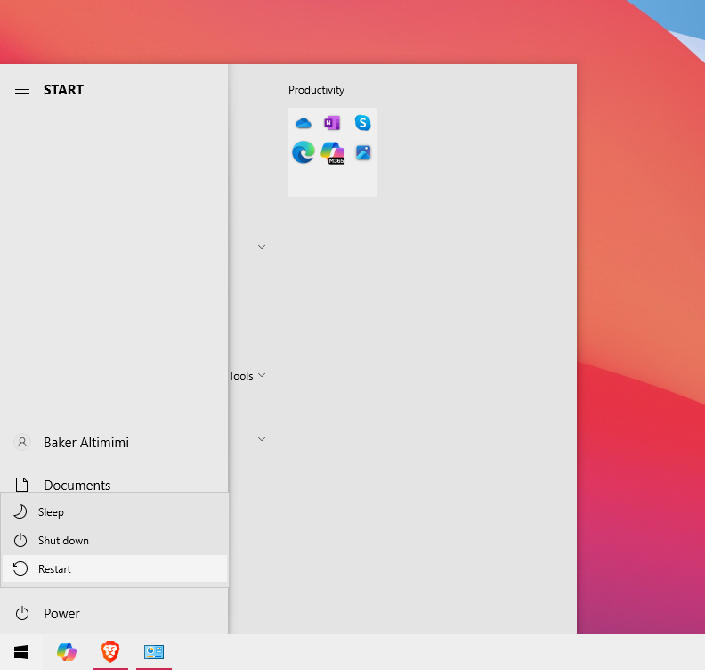
Task: Select Sleep from the power menu
Action: point(51,512)
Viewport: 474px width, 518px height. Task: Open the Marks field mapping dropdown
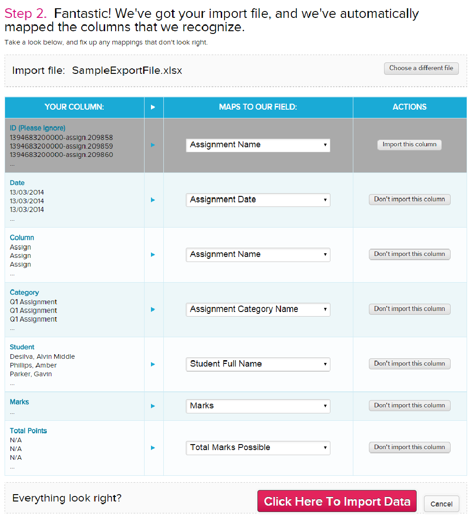tap(258, 406)
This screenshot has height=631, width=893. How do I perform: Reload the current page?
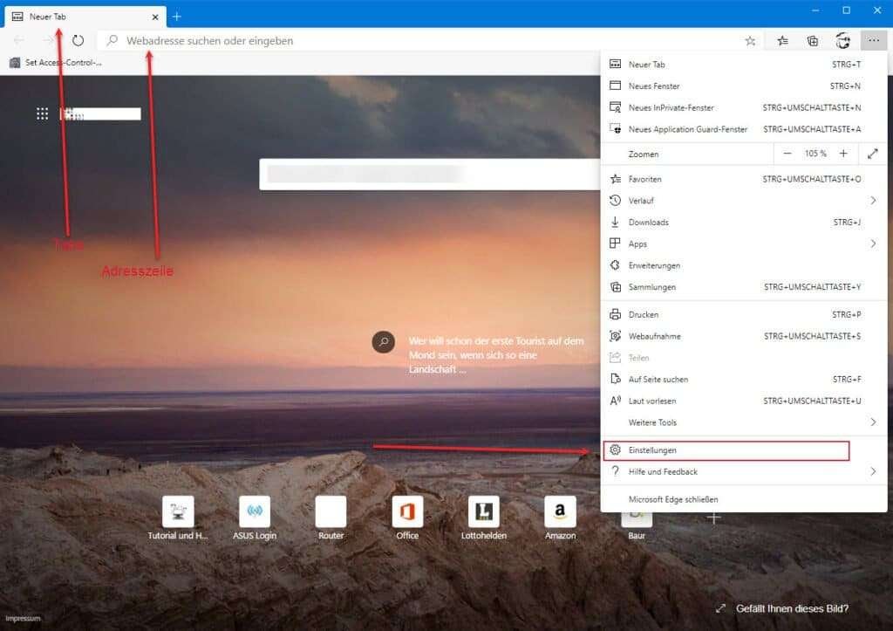point(78,40)
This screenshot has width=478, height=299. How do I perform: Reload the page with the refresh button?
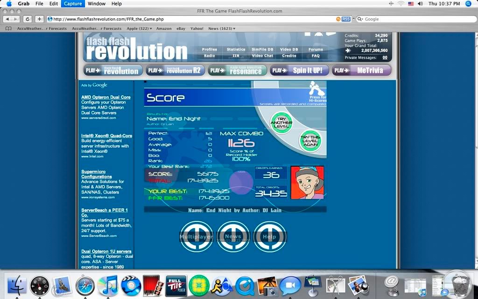click(28, 19)
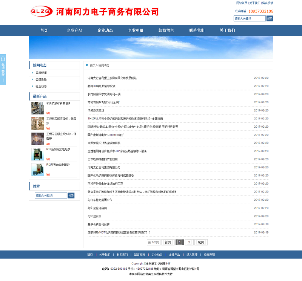The width and height of the screenshot is (302, 281).
Task: Go to page 2 in pagination
Action: click(x=189, y=242)
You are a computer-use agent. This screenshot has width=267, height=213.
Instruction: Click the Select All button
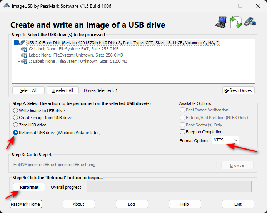(28, 90)
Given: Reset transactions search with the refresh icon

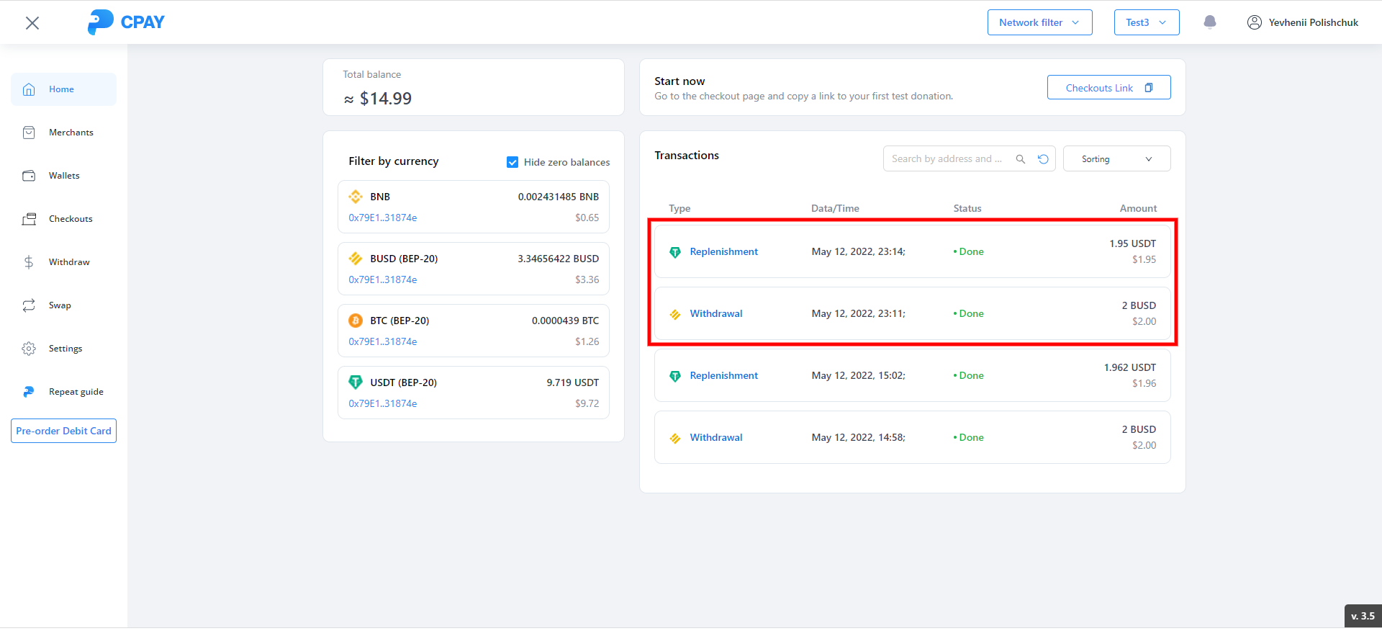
------------------------------------------------------------------------
Set problem: Write out the lines of the listing above as a JSON list of strings, one string per line, from the line containing "Viewport: 474px width, 518px" through the end of the listing, skipping blank lines and leaving the pictures out.

Answer to the exercise:
[
  "Viewport: 474px width, 518px height. Task: Open the Marks field mapping dropdown",
  "tap(258, 406)",
  "This screenshot has height=631, width=893. How do I perform: Reload the current page?",
  "point(78,40)",
  "This screenshot has width=478, height=299. How do I perform: Reload the page with the refresh button?",
  "click(28, 19)",
  "The width and height of the screenshot is (302, 281).",
  "Task: Go to page 2 in pagination",
  "Action: click(x=189, y=242)",
  "You are a computer-use agent. This screenshot has width=267, height=213.",
  "Instruction: Click the Select All button",
  "(28, 90)",
  "Given: Reset transactions search with the refresh icon"
]